**INSTRUCTION A:**
In the Liberation Day article, what items does George Chow say people gave the Canadians?
**INSTRUCTION B:**
What is the French translation of this sentence from the Liberation Day article: "The fight for liberation took 7,600 Canadian lives."
**INSTRUCTION C:**
Copy the part of the Liberation Day article between "Dutch families took" and "Second World War.", inclusive.

**READING TEXT:**
Liberation Day in the Netherlands was as poignant as ever this year, despite the dwindling ranks of Canadian liberators
The celebration is joyful and slightly chaotic as the antique vehicles are slowed, then stopped, by the crowd attending the National Liberation Parade in Apeldoorn on May 9, at the end of a week of commemorations and festivities marking the 70th anniversary of the liberation of the Netherlands.
Burlington veteran Jim Warford is surprised, and then delighted, as a woman separates from the throng and takes advantage of the lull to give him a kiss. Ottawa’s Bud Hannam is unmindful of traces of lipstick on his cheek and by day’s end many veterans are carrying flowers—and sporting bruises from shaking hands with hundreds of people along the route.
“They…came over to our jeep to shake our hands, say thank you, give us flowers, chocolates, candies, souvenirs,” said George Chow of Vancouver. “They hugged and even kissed us.”
Dutch families took advantage of every opportunity to show their appreciation—perhaps for the last time—to the generation of Canadian soldiers that helped liberate northern and western Netherlands from German occupation near the end of the Second World War.
They crowded official events attended by the Dutch royal family—remembrance ceremonies at Groesbeek Canadian War Cemetery and Holten Canadian War Cemetery—as well as the Thank You Canadian Veterans parades at Wageningen and Apeldoorn. But they also participated in smaller events, including the burial at Bergen op Zoom of Private Albert Laubenstein, whose remains were only recently identified. And they partied with Canadians at more intimate festivities in small communities such as Posterenk, where two plaques are embedded in walls of the windmill in the town centre—one marking the year it was built, 1736, another marking the Canadian liberation of the town on April 13, 1945.
Although Dutch families enthusiastically proclaim they will continue to host Second World War liberators for as long as they come, the number of veterans able to make the trip had dwindled markedly from celebrations five years ago, while ranks of the frail swelled.
“In 2005, we spoke of the last visit to Netherlands, and once more in 2010,” said Apeldoorn Mayor John Berends at a medal ceremony for a dozen veterans visiting the city. “Now we’re at 2015. I should wisely not make such statements, [but] we’ll be here in five years.”
Each community celebrates its own remembrance day, for it took nine months of hard fighting, town to town, farm to farm, to break the Nazis’ grip on the country they had occupied for five brutal years. Nearly a quarter million Dutch died in concentration camps, by execution and acts of war, in forced labour and from starvation. The fight for liberation took 7,600 Canadian lives.
The national Remembrance Day is marked on May 4, while Liberation Day is celebrated on May 5, the date in 1945 on which Canadian General Charles Foulkes accepted the German surrender in the Netherlands at the Hotel de Wereld in Wageningen. Every five years since 1985, a larger week-long country-wide celebration, involving the royal family, heads of state and returning veterans, has been held to coincide with the national ceremonies.

**DATASET CONTENT:**
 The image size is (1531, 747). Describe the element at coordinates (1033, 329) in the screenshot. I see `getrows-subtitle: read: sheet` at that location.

==

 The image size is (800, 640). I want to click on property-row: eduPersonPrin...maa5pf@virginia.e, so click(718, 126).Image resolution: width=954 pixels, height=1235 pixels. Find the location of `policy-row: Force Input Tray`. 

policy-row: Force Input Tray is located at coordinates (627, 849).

**WRITTEN ANSWER A:**
Flowers, chocolates, candies, souvenirs

**WRITTEN ANSWER B:**
La lutte pour la libération a coûté la vie à 7 600 Canadiens.

**WRITTEN ANSWER C:**
Dutch families took advantage of every opportunity to show their appreciation—perhaps for the last time—to the generation of Canadian soldiers that helped liberate northern and western Netherlands from German occupation near the end of the Second World War.